Stored items →

▼

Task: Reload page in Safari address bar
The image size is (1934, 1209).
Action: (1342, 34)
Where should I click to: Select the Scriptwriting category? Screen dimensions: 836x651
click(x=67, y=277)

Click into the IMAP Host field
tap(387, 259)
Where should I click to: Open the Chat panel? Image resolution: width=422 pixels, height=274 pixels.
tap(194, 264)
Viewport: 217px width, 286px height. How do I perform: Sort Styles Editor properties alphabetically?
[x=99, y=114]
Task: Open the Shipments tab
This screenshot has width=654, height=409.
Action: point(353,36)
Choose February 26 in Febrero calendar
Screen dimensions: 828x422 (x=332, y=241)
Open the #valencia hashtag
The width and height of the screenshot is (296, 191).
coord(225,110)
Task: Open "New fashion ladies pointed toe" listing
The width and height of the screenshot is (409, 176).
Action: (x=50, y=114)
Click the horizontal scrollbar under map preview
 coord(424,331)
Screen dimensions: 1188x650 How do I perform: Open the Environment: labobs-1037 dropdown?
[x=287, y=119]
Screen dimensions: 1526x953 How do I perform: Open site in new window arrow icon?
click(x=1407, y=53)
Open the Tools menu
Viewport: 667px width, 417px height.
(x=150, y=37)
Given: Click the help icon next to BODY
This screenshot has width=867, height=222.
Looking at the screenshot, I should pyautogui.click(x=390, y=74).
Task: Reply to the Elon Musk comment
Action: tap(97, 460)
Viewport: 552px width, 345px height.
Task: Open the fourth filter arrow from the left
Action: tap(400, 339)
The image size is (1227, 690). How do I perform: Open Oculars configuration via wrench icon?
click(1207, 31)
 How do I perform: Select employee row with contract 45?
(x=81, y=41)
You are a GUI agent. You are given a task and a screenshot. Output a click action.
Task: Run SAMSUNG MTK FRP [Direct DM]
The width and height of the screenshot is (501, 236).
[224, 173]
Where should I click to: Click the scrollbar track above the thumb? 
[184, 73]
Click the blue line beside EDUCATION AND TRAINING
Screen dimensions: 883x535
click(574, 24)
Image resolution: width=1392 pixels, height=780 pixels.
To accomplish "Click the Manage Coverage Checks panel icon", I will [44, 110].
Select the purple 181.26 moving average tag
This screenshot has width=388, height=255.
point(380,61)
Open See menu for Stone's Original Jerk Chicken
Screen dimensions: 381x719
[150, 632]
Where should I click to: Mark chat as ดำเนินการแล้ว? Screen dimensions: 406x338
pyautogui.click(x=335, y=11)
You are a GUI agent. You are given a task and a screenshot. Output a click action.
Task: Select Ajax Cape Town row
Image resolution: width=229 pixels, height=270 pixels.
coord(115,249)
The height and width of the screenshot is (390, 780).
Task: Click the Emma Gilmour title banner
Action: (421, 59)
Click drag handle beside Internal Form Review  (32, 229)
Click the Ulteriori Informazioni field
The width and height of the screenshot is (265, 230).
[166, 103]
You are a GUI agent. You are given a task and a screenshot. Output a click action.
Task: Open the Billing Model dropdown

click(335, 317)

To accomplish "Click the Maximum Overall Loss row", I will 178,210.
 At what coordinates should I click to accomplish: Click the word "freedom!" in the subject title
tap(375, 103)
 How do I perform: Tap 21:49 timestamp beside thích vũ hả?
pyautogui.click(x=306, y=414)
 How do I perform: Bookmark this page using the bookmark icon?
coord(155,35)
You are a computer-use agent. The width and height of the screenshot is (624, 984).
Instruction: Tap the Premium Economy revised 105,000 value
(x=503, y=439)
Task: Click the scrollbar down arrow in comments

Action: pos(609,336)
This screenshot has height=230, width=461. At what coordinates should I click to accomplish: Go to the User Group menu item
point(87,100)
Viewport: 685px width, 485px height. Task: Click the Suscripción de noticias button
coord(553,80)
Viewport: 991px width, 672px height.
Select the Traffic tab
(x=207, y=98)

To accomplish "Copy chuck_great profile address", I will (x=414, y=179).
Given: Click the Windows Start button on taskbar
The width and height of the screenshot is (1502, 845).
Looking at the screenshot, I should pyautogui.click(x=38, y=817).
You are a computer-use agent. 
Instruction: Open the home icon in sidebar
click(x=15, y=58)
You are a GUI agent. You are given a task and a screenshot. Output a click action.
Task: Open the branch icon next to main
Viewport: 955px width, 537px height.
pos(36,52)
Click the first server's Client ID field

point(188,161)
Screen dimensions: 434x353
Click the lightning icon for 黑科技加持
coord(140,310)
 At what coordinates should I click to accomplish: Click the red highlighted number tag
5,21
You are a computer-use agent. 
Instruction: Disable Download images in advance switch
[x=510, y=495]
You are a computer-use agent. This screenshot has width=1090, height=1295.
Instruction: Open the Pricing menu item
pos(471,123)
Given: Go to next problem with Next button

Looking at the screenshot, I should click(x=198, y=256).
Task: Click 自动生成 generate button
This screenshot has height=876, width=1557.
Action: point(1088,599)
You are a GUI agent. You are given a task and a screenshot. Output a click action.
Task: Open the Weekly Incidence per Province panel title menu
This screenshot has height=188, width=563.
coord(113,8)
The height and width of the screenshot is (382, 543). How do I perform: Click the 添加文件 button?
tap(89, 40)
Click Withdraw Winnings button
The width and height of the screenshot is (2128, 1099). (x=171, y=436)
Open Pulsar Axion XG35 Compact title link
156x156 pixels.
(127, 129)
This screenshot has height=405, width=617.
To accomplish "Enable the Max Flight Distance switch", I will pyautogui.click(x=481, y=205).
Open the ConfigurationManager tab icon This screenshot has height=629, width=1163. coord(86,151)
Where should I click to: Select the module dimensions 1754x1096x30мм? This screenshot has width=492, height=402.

▲

EXERCISE PROMPT → Copy the whole listing above word for word, line by line.

SOLUTION FOR THIS EXERCISE →
Task: Reload page in Safari address bar
The image size is (1934, 1209).
Action: (1342, 34)
Where should I click to: Select the Scriptwriting category? Screen dimensions: 836x651
click(x=67, y=277)

Click into the IMAP Host field
tap(387, 259)
Where should I click to: Open the Chat panel? Image resolution: width=422 pixels, height=274 pixels.
tap(194, 264)
Viewport: 217px width, 286px height. How do I perform: Sort Styles Editor properties alphabetically?
[x=99, y=114]
Task: Open the Shipments tab
This screenshot has width=654, height=409.
Action: point(353,36)
Choose February 26 in Febrero calendar
Screen dimensions: 828x422 (x=332, y=241)
Open the #valencia hashtag
The width and height of the screenshot is (296, 191).
coord(225,110)
Task: Open "New fashion ladies pointed toe" listing
The width and height of the screenshot is (409, 176).
Action: (x=50, y=114)
Click the horizontal scrollbar under map preview
 coord(424,331)
Screen dimensions: 1188x650 How do I perform: Open the Environment: labobs-1037 dropdown?
[x=287, y=119]
Screen dimensions: 1526x953 How do I perform: Open site in new window arrow icon?
click(x=1407, y=53)
Open the Tools menu
Viewport: 667px width, 417px height.
(x=150, y=37)
Given: Click the help icon next to BODY
This screenshot has width=867, height=222.
Looking at the screenshot, I should pyautogui.click(x=390, y=74).
Task: Reply to the Elon Musk comment
Action: tap(97, 460)
Viewport: 552px width, 345px height.
Task: Open the fourth filter arrow from the left
Action: tap(400, 339)
The image size is (1227, 690). How do I perform: Open Oculars configuration via wrench icon?
click(1207, 31)
 How do I perform: Select employee row with contract 45?
(x=81, y=41)
You are a GUI agent. You are given a task and a screenshot. Output a click action.
Task: Run SAMSUNG MTK FRP [Direct DM]
The width and height of the screenshot is (501, 236).
[224, 173]
Where should I click to: Click the scrollbar track above the thumb? 
[184, 73]
Click the blue line beside EDUCATION AND TRAINING
Screen dimensions: 883x535
click(574, 24)
Image resolution: width=1392 pixels, height=780 pixels.
To accomplish "Click the Manage Coverage Checks panel icon", I will [44, 110].
Select the purple 181.26 moving average tag
This screenshot has width=388, height=255.
point(380,61)
Open See menu for Stone's Original Jerk Chicken
Screen dimensions: 381x719
[150, 632]
Where should I click to: Mark chat as ดำเนินการแล้ว? Screen dimensions: 406x338
pyautogui.click(x=335, y=11)
You are a GUI agent. You are given a task and a screenshot. Output a click action.
Task: Select Ajax Cape Town row
Image resolution: width=229 pixels, height=270 pixels.
coord(115,249)
The height and width of the screenshot is (390, 780).
Task: Click the Emma Gilmour title banner
Action: (421, 59)
Click drag handle beside Internal Form Review  (32, 229)
Click the Ulteriori Informazioni field
The width and height of the screenshot is (265, 230).
[166, 103]
You are a GUI agent. You are given a task and a screenshot. Output a click action.
Task: Open the Billing Model dropdown

click(335, 317)

To accomplish "Click the Maximum Overall Loss row", I will 178,210.
 At what coordinates should I click to accomplish: Click the word "freedom!" in the subject title
tap(375, 103)
 How do I perform: Tap 21:49 timestamp beside thích vũ hả?
pyautogui.click(x=306, y=414)
 How do I perform: Bookmark this page using the bookmark icon?
coord(155,35)
You are a computer-use agent. The width and height of the screenshot is (624, 984).
Instruction: Tap the Premium Economy revised 105,000 value
(x=503, y=439)
Task: Click the scrollbar down arrow in comments

Action: pos(609,336)
This screenshot has height=230, width=461. At what coordinates should I click to accomplish: Go to the User Group menu item
point(87,100)
Viewport: 685px width, 485px height. Task: Click the Suscripción de noticias button
coord(553,80)
Viewport: 991px width, 672px height.
Select the Traffic tab
(x=207, y=98)

To accomplish "Copy chuck_great profile address", I will (x=414, y=179).
Given: Click the Windows Start button on taskbar
The width and height of the screenshot is (1502, 845).
Looking at the screenshot, I should pyautogui.click(x=38, y=817).
You are a computer-use agent. 
Instruction: Open the home icon in sidebar
click(x=15, y=58)
You are a GUI agent. You are given a task and a screenshot. Output a click action.
Task: Open the branch icon next to main
Viewport: 955px width, 537px height.
pos(36,52)
Click the first server's Client ID field

point(188,161)
Screen dimensions: 434x353
Click the lightning icon for 黑科技加持
coord(140,310)
 At what coordinates should I click to accomplish: Click the red highlighted number tag
5,21
You are a computer-use agent. 
Instruction: Disable Download images in advance switch
[x=510, y=495]
You are a computer-use agent. This screenshot has width=1090, height=1295.
Instruction: Open the Pricing menu item
pos(471,123)
Given: Go to next problem with Next button

Looking at the screenshot, I should click(x=198, y=256).
Task: Click 自动生成 generate button
This screenshot has height=876, width=1557.
Action: point(1088,599)
You are a GUI agent. You are given a task and a screenshot. Output a click action.
Task: Open the Weekly Incidence per Province panel title menu
This screenshot has height=188, width=563.
coord(113,8)
The height and width of the screenshot is (382, 543). How do I perform: Click the 添加文件 button?
tap(89, 40)
Click Withdraw Winnings button
The width and height of the screenshot is (2128, 1099). (x=171, y=436)
Open Pulsar Axion XG35 Compact title link
156x156 pixels.
(127, 129)
This screenshot has height=405, width=617.
To accomplish "Enable the Max Flight Distance switch", I will pyautogui.click(x=481, y=205).
Open the ConfigurationManager tab icon This screenshot has height=629, width=1163. coord(86,151)
Where should I click to: Select the module dimensions 1754x1096x30мм? This screenshot has width=492, height=402.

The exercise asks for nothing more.